----- SOURCE DATA

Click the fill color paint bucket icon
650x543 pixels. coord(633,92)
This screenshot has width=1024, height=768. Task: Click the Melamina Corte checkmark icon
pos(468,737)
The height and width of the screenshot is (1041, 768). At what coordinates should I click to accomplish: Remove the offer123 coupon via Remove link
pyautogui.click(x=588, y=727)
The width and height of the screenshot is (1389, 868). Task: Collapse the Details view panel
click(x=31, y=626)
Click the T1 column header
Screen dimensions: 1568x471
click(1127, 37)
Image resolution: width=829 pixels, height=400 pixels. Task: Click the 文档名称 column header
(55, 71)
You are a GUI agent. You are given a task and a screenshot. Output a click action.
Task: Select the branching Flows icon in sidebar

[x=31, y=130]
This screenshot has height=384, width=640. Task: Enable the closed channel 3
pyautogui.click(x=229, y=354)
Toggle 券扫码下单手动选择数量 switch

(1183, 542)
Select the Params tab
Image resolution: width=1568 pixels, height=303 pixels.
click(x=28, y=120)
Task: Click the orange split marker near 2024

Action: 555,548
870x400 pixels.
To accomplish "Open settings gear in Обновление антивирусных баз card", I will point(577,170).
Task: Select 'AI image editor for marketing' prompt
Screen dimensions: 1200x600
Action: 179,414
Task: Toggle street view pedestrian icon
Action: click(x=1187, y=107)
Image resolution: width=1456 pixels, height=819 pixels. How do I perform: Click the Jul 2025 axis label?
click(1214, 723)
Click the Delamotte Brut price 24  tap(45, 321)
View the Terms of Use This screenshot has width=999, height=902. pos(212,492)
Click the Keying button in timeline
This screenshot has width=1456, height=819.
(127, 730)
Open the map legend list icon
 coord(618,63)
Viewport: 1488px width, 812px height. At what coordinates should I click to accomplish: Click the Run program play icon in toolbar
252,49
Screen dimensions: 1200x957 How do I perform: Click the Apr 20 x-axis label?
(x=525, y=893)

----------

GOAL — Copy out every entry above, switching "column header" to "column title" wherever it occurs and leaving everything else unchanged.

ANSWER —
Click the fill color paint bucket icon
650x543 pixels. coord(633,92)
This screenshot has width=1024, height=768. Task: Click the Melamina Corte checkmark icon
pos(468,737)
The height and width of the screenshot is (1041, 768). At what coordinates should I click to accomplish: Remove the offer123 coupon via Remove link
pyautogui.click(x=588, y=727)
The width and height of the screenshot is (1389, 868). Task: Collapse the Details view panel
click(x=31, y=626)
Click the T1 column title
Screen dimensions: 1568x471
click(1127, 37)
Image resolution: width=829 pixels, height=400 pixels. Task: Click the 文档名称 column title
(55, 71)
You are a GUI agent. You are given a task and a screenshot. Output a click action.
Task: Select the branching Flows icon in sidebar

[x=31, y=130]
This screenshot has height=384, width=640. Task: Enable the closed channel 3
pyautogui.click(x=229, y=354)
Toggle 券扫码下单手动选择数量 switch

(1183, 542)
Select the Params tab
Image resolution: width=1568 pixels, height=303 pixels.
click(x=28, y=120)
Task: Click the orange split marker near 2024

Action: 555,548
870x400 pixels.
To accomplish "Open settings gear in Обновление антивирусных баз card", I will point(577,170).
Task: Select 'AI image editor for marketing' prompt
Screen dimensions: 1200x600
Action: 179,414
Task: Toggle street view pedestrian icon
Action: click(x=1187, y=107)
Image resolution: width=1456 pixels, height=819 pixels. How do I perform: Click the Jul 2025 axis label?
click(1214, 723)
Click the Delamotte Brut price 24  tap(45, 321)
View the Terms of Use This screenshot has width=999, height=902. pos(212,492)
Click the Keying button in timeline
This screenshot has width=1456, height=819.
(127, 730)
Open the map legend list icon
 coord(618,63)
Viewport: 1488px width, 812px height. At what coordinates should I click to accomplish: Click the Run program play icon in toolbar
252,49
Screen dimensions: 1200x957 How do I perform: Click the Apr 20 x-axis label?
(x=525, y=893)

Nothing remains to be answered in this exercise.